3. The corporation shall, however, continue for the purpose of paying, satisfying and discharging any other existing liabilities or obligations and for collecting or liquidating its assets, and doing all other acts required to adjust and wind up its business and affairs, and may sue and be sued in its corporate name.
4. Any assets remaining after all liabilities and obligations have been satisfied shall be distributed pro rata among the stockholders of the corporation.
Corporations and banks may own stock or securities of company,securities exempt.
(L. 1961 p. 157 § 23, A.L. 1963 p. 478, A.L. 2011 H.B. 464)

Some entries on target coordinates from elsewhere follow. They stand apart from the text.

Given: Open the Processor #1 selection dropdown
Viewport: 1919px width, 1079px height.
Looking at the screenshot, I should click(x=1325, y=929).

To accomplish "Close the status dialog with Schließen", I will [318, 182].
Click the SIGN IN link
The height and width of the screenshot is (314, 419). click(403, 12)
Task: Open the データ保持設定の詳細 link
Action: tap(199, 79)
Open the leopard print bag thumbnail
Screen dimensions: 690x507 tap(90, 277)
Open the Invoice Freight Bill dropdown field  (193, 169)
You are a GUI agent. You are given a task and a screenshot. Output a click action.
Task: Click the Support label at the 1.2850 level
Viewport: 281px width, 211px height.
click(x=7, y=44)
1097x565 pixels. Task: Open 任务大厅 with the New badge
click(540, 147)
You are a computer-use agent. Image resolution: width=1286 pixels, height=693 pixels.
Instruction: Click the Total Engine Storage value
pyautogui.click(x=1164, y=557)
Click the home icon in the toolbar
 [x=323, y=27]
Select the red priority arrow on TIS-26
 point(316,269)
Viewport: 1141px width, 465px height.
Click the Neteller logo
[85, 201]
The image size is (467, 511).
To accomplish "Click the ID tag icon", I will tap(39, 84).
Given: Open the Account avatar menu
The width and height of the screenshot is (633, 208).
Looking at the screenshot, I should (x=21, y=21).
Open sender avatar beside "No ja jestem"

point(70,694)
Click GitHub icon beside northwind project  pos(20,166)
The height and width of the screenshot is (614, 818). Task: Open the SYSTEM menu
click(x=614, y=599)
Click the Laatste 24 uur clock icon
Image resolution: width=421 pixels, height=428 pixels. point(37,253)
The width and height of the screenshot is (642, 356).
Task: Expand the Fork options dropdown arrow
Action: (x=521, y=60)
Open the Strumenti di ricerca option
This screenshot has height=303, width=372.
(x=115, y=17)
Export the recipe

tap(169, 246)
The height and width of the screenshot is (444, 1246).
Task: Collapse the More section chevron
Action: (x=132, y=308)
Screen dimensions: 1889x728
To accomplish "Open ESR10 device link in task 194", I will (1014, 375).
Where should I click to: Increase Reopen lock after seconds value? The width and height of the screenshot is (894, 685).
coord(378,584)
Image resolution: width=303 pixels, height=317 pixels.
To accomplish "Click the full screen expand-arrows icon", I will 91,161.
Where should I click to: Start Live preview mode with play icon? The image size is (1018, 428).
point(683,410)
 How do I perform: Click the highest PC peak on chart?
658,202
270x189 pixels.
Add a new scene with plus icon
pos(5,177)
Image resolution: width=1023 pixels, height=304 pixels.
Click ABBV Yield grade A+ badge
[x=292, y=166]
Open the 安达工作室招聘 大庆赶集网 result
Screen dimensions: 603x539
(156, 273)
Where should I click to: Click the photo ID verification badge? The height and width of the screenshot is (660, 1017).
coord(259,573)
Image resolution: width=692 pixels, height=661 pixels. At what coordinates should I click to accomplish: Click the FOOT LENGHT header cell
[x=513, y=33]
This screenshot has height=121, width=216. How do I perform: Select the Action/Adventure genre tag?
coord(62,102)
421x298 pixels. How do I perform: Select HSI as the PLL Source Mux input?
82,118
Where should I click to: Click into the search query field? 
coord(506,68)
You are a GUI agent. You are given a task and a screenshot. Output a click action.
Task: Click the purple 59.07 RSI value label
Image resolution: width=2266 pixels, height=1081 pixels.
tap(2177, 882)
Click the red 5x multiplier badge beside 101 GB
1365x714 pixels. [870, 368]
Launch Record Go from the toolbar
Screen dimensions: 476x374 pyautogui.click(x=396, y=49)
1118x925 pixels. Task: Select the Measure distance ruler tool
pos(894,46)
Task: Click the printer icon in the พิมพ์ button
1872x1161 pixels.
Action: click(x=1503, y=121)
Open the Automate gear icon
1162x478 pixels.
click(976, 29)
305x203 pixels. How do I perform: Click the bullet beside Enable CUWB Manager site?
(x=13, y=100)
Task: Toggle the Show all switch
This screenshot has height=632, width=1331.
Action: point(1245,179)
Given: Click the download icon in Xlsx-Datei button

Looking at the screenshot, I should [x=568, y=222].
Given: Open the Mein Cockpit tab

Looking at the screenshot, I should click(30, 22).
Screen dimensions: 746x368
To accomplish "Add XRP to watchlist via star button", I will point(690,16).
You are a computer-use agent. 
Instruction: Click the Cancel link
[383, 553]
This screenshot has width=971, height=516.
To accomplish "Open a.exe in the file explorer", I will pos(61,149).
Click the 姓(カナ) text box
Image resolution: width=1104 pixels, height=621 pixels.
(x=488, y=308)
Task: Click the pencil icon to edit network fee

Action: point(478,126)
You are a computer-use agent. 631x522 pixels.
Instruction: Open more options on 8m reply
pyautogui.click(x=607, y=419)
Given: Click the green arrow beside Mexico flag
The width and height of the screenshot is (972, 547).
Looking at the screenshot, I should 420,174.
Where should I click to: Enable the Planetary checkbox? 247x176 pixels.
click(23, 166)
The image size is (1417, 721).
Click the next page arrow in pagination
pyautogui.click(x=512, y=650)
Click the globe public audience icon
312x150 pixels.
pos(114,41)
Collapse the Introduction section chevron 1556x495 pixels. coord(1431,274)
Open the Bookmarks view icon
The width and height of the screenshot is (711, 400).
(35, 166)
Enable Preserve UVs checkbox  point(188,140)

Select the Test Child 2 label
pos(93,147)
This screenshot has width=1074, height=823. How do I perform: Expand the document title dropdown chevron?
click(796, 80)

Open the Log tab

371.250. Notwithstanding any rule at common law or any provision of any law or any provision in their respective charters, agreements of association, articles of organization, certificates of incorporation, or trust indentures:
(1) All domestic corporations organized for the purpose of carrying on business within this state, including, without implied limitation, any railroad or transportation corporation, and all trusts, are authorized to acquire, purchase, hold, sell, assign, transfer, mortgage, pledge or otherwise dispose of any bonds, securities, or other evidences of indebtedness created by, or the shares of the capital stock of any corporation established by this chapter and, while owners of said stock, to exercise all the rights, powers and privileges of ownership, including the right to vote thereon, all without the approval of any regulatory authority of this state;
(2) All banking organizations are hereby authorized to become members of any corporation established by this chapter and to make loans to any such corporation as provided herein;
(3) A banking organization which does not become a member of a corporation established by this chapter shall not acquire any shares of the capital stock of such corporation;
(4) Each banking organization which becomes a member of a corporation established by this chapter is authorized to acquire, purchase, hold, sell, assign, transfer, mortgage, pledge, or otherwise dispose of any bonds, securities or other evidences of indebtedness issued by such corporation or the shares of its capital stock and while owners of said stock to exercise all the rights, powers and privileges of ownership, including the right to vote thereon, all without the approval of any regulatory authority of this state; except that the amount of capital stock of such corporation which may be acquired by any member pursuant to the authority granted herein shall not exceed ten percent of the loan limit of such member as provided by law. The amount of capital stock of such corporation which any member is authorized to acquire pursuant to the authority granted herein shall be in addition to the amount of capital stock in corporations which such member may otherwise be authorized to acquire;
(5) The bonds, securities or other evidences of indebtedness, and shares of capital stock of a corporation established pursuant to this chapter shall be exempt from the provisions of chapter 409 and all rules promulgated thereunder.